Zwischen 1986 und 1990 stiegen die afrikanischen Agrarexporte um 2,5 Prozent. In der gleichen Zeit gingen aber durch den Verfall der Weltmarktpreise die Exporteinnahmen um rund 54 Milliarden zurück. In Zukunft müsse diesem negativen Trend Einhalt geboten werden, um die Bewahrung der geschützten Gebiete sicherzustellen, warnt der Bericht.

Eine Ausweitung der Agrarproduktion auf Kosten der Umwelt wäre sonst schwer zu vermeiden. Verarmte Bauern in afrikanischen Trockengebieten würden geschützte Gebiete als „Reservate für den Luxus der Reichen“ betrachten, die wenig Verständnis für die Überlebensbedürfnisse der einheimischen Bevölkerung hätten.

Ein weiterer Kritikpunkt war die Nutzung der genetischen Ressourcen. Der Großteil des genetischen Reichtums der Welt befinde sich in den Ländern der Dritten Welt. Die Industrieländer würden den Süden quasi als Hausgarten für ihre Gen- Technik- und Pharma-Konzerne betrachten, kritisierte Ofelia Suarez, Vertreterin einer venezolanischen Frauengruppe.

Experten aus Entwicklungsländern befürchten, daß Unternehmen aus den Industriestaaten auf der Grundlage ihrer genetischen Ressourcen neue Technologien entwickeln könnten, die dann von den Ursprungsländern in Form von Patentrechten wieder teuer „zurückgekauft“ werden müßten.

Der Kongreß-Generalsekretär Jeffrey McNeelly widersprach dem und verwies auf die „weltweite Strategie für Artenvielfalt“, die der Kongreß diese Woche verabschiedete und in der die Nutzung genetischer Ressourcen zum „souveränen Recht der Länder, in denen sie sich befinden“, erklärt würden.

Die „große Verantwortung“, die eigenen Ressourcen zu verwalten und die Beziehungen mit den transnationalen Unternehmen zu regeln, liege damit bei den einzelnen Regierungen, meinte McNeelly.

Die Verabschiedung einer „Erklärung von Caracas“, die als Grundsatzpapier für die im Juni in Rio de Janeiro stattfindende UN- Konferenz für Umwelt und Entwicklung dienen soll, steht noch aus. Die vorliegenden Resolutionsentwürfe waren eher allgemein gehalten.

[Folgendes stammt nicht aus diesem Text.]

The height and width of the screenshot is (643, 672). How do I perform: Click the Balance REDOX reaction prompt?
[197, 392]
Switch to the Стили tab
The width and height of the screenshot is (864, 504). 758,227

Zur Finanzierung des Umweltschutzes etwa heißt es, ohne die wirtschaftliche Stärkung einer Reihe von Ländern und die Beseitigung der Armut könne der ökologischen Bedrohung nicht Einhalt geboten werden. Ferner wird gefordert, „die internationale Gemeinschaft müsse neue Lebensstile und Wirtschaftsformen“ entwickeln.

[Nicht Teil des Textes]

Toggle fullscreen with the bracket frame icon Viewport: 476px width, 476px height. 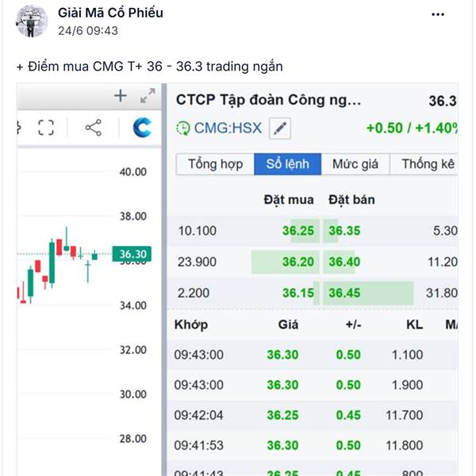46,128
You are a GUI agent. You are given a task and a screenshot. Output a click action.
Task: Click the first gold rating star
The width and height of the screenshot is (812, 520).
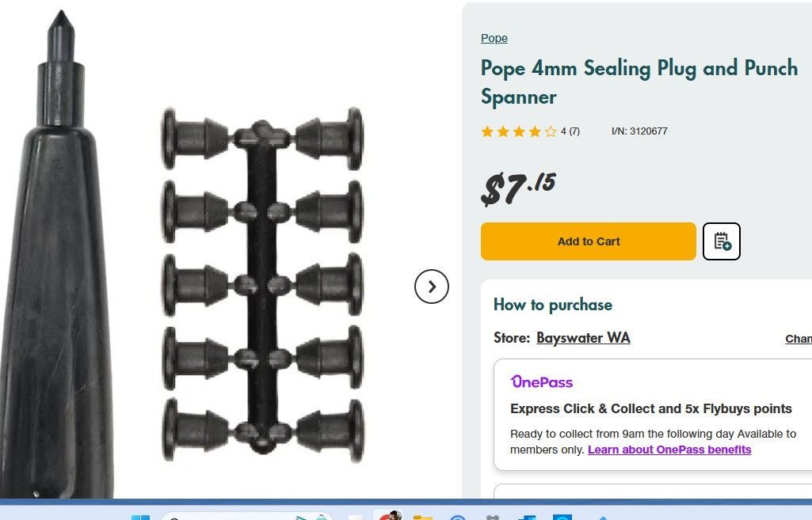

Die Regierungen und internationalen Organisationen werden aufgefordert, die technische und finanzielle Zusammenarbeit mit den Entwicklungsländern zu verstärken, um die geschützten Gebiete und die biologische Vielfalt zu bewahren.

Vorwürfe, wonach sich die Konferenz zu sehr auf technische Fragen konzentriert hätte und die politischen Anliegen der Entwicklungsländer auf geringes Interesse gestoßen seien, wies der Generalsekretär zurück. Ein großer Teil der fast 50 Arbeitskreise sei sozialen und wirtschaftlichen Problemen oder dem Thema der Artenvielfalt gewidmet worden, meinte McNeelly.

Klagen über die Diskriminierung der Entwicklungsländer konterte der Generalsekretär mit der Feststellung, der größte Teil der Veranstaltungskosten von vier Millionen US- Dollar sei für Reisekosten der Delegierten aus der Dritten Welt aufgegangen.